After undertaking a smidgen of research, I discovered that Malawi sits just to the north of Mozambique, and that it has the unfortunate distinction of being one of the world’s ten poorest countries. By way of illustration, the average annual income of a Malawian is less than $100 US, while the country’s per capita GDP is $596, the world’s lowest. The statistic that really knocked me on my ass, though, was Malawi’s average life expectancy rate, which presently stands at 41.7 years. Worse, the rate has fallen since 1981, when the World Bank and the IMF began implementing market reforms. Oops.
By contrast, Canadians have, on average, a life expectancy rate of 80.2 years, a figure that has climbed steadily since the late nineteenth century, irrespective of our smoking habits. Although we lag slightly behind Japan, Hong Kong, and several Scandinavian countries, we remain firmly entrenched in the top five percent of global longevity rates, ranking above both Britain and the United States. Even so, we are hungry for more. I mean, why settle for eighty years of life when we could have eighty-five, or ninety, or ninety-three? Surely, if we just ate better, smoked less, and exercised regularly, we could make it to a hundred? Couldn’t we?
This begs the question: what is the maximum possible life expectancy of a human being? As a recent CNN health special suggested, there is, at least in theory, no reason why we ever have to die. With the adoption of a rigourously healthy lifestyle, combined with the right pharmaceutical advances, immortality need not be a condition reserved for the particularly pious, but one that we can all enjoy right here, right now.
As a layperson, I have no way of knowing if CNN's claim is true or not, but what I do know is this: the majority of the world’s population can expect to live for considerably fewer years than we do. I also know that the citizens of the ten poorest countries will not, on average, make it to “middle” age, while those of Lesotho, Botswana, and Swaziland will be lucky to see their mid-thirties.
Taking Malawi as our case study, there are a number of reasons for this awful fact. The first is poverty, which is the single most important factor in determining longevity rates. The second is the African HIV epidemic, which has cut a wide and impossibly cruel swath through a whole generation. The third is the lack of availability of vaccinations and basic health care, which is not entirely unrelated to the first. Add to this a primarily agricultural economy that is prone to drought, intermittent famines, and the crushing weight of debt to First World nations, and you have a country in which a nineteen-year-old has already lived out half of her natural life.
Thinking about it, I can’t help but wonder what the average Malawian thinks about our earnest efforts to become centenarians. Do they see us as greedy, gorging on our own health much as we do the world’s food, natural resources, and wealth? Do they question why we think we are owed our extended lifespans, and why we seem to think they are not? Do they ask themselves, as I sometimes do, why people who are so comfortable, so privileged, so insulated from the ravages of life as much of the world knows it, are still so desperately afraid of death?

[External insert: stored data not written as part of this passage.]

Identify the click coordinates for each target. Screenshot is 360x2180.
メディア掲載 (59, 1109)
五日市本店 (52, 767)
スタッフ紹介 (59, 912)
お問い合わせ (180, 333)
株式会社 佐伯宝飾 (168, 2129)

I also wonder what would happen if we directed one ounce of the political will we invest in smoking bans, anti-obesity campaigns, and other First World obsessions towards addressing the health inequities that affect millions, if not billions, of our fellow global citizens? What might we achieve? The eradication of HIV, which has orphaned over 700,000 Malawian children to date? An end to malaria, a treatable disease that kills more than a million people every year, the vast majority of them in sub-Saharan Africa? The prevention of obstetric fistulas, which cripple or kill millions of African women and their children?
Um, okay, we know about HIV and malaria, Vila, but what’s a fistula? I’ll let an accredited medical professional explain:
Dr. Waaldijk remembers one patient well. She managed to push out only her baby's head before collapsing from exhaustion in her hut, he said. Her brother carried her, balanced on a donkey, to a road, where a bus driver demanded 10 times the usual fare to take her to a hospital. She half-stood, half-sat for the trip, her dead baby's head between her legs, her urethra ripped open. "This is what is happening," the doctor said. "Nobody will believe it."
I nearly vomited when I read the New York Times article Dr. Waaldijk was interviewed for, and I confess that I still have difficulty imagining what it is like to live a life in which the experiences he describes are not only normal, but inescapable. I do understand, however, on the same gut level, that it is one of the reasons that people in other parts of the world hate our fucking First World guts, my own very much included.
I suppose that I am being heavy-handed, but I don’t know how else to write about the chasm that exists between our concern with our own health and that of the rest of the world’s. It ought to haunt us, just as Dr. Waaldijk’s memory of his young patient does, if for no other reason than that in being haunted, we at least acknowledge that the chasm is there. And then maybe, just maybe, we will get our priorities straight.
Oh, and quite incidentally, the most common crop grown by Malawi’s impoverished farmers? Tobacco.